È convinto che la linea di confine tra democrazie reali e regimi totalitari vada sempre più assottigliandosi e che “la peste” continui a rosicchiare l’edificio dello Stato di diritto. Così, nel giorno della Liberazione, ricorda con Carlo Rosselli che «la libertà significa il diritto di essere eretici, non conformisti di fronte alla cultura ufficiale». Riceve, in risposta, un messaggio che lo commuove. È di Maria Elena Lacquaniti, della Commissione globalizzazione e ambiente della Federazione delle chiese evangeliche: «Abbiamo esperienze e punti di vista diversi, ma guardiamo comunque verso la stessa luce, l’amore per l’essere umano e l’esercizio pieno di quei diritti sani che nascono da un sogno, quello fondante della nostra Repubblica: pace, giustizia e libertà».
Il volto di Maurizio, nel suo quarantesimo giorno di sciopero della fame, sembra scolpito nella pietra. Il tempo – il grande scultore – lo ha segnato senza pietà, e ogni giorno che passa traccia una ruga. Non è la dura legge del tempo che se n’è andato lasciando i suoi segni. I suoi sono i segni del tempo della nonviolenza che si vive e della speranza che si incarna. Sulla forza della nonviolenza, dolce e sempre rinnovabile, e la visione della speranza, profetica e creativa di realtà, Marco Pannella ha fondato un partito, il Partito Radicale, ispirato e incarnato – come lo è Maurizio – da quel preambolo allo statuto che conferisce all’imperativo del “non uccidere” valore di legge storicamente assoluta, senza eccezioni, nemmeno quella della legittima difesa.

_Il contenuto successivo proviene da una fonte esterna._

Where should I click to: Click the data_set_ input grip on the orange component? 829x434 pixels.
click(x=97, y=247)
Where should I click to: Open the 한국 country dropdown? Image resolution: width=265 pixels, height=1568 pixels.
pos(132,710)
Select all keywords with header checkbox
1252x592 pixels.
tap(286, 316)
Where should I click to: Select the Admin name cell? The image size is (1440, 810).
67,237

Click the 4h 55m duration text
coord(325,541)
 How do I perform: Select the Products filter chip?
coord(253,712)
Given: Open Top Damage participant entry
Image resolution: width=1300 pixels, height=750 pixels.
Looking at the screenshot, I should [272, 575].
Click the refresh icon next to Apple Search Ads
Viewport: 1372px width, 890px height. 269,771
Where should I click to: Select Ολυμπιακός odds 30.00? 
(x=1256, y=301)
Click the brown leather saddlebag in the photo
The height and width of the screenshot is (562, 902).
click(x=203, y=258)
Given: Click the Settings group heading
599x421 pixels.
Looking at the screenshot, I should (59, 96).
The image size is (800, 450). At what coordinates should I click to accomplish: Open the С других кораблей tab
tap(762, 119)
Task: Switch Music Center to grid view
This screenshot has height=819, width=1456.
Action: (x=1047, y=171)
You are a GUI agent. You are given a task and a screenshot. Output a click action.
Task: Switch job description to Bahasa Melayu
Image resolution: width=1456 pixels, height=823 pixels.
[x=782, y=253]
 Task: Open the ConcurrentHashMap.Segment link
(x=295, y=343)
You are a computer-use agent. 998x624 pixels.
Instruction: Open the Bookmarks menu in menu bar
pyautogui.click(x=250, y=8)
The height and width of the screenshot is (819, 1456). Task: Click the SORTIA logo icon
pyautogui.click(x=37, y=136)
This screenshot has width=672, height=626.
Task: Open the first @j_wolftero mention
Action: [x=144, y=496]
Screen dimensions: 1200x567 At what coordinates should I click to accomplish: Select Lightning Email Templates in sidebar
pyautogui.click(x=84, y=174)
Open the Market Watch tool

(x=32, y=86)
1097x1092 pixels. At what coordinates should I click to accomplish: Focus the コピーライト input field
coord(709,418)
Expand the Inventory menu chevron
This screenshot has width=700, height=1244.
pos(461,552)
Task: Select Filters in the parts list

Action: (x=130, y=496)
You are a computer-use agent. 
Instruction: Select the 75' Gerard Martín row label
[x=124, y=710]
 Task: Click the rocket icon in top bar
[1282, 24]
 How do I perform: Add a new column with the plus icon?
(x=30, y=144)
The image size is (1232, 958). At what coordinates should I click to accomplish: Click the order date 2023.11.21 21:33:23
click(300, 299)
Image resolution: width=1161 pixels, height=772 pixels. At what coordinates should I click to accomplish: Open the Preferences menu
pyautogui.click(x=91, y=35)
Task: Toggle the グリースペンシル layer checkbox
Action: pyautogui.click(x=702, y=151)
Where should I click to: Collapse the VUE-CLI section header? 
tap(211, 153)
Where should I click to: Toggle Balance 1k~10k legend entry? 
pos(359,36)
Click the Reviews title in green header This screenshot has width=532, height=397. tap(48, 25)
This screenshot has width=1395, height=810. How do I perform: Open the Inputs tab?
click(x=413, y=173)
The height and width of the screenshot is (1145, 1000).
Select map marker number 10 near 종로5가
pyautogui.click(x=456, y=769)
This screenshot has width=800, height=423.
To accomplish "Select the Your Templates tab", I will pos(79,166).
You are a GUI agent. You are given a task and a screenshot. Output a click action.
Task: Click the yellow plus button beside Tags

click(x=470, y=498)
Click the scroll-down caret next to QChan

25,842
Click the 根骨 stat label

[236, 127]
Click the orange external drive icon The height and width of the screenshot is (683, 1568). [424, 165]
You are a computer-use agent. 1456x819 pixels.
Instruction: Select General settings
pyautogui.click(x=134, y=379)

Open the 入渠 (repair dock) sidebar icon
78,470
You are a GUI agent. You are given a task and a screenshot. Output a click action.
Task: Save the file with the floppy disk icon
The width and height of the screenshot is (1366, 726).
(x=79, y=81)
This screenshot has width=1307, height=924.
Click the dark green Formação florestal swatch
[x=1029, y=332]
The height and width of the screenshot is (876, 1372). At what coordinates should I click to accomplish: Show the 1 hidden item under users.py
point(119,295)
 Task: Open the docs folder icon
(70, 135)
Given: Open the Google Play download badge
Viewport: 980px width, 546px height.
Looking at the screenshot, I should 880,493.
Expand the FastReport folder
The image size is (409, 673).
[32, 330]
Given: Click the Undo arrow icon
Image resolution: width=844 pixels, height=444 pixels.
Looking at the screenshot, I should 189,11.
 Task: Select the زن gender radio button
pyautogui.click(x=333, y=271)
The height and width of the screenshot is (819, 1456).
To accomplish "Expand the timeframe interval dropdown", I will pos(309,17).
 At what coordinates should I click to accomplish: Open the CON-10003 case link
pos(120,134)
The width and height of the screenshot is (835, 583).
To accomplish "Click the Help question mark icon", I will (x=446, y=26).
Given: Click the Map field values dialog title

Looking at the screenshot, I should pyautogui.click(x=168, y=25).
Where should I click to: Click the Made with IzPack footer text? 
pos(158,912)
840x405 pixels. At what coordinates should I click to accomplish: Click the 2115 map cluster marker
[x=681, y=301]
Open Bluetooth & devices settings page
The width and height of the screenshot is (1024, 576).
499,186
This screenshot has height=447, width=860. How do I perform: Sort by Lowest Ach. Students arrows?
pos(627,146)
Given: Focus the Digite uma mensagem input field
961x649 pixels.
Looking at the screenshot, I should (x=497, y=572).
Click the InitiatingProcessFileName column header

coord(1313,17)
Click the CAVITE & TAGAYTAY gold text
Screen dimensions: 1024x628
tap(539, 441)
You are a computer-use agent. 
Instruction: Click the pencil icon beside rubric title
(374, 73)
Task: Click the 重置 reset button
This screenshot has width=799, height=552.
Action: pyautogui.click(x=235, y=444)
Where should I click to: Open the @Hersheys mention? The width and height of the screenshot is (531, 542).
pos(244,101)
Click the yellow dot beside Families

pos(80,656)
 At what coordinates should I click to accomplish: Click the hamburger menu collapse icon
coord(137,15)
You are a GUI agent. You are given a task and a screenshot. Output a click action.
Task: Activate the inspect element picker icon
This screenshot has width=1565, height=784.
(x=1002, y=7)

Caro Maurizio, la strada è segnata, la terra è seminata, la roccia è ben scavata dalle ragioni e dalle promesse della tua lotta nonviolenta. Lascia che la strada trovi lo sbocco, il seme germogli e il fiume apra un varco nella roccia da cui riemergere. Concediti una moratoria della fame e continua senza tregua la lotta della parola al potere costituito perché ritrovi le ragioni di diritto e verità, le promesse di giustizia e libertà proprie della sua Costituzione.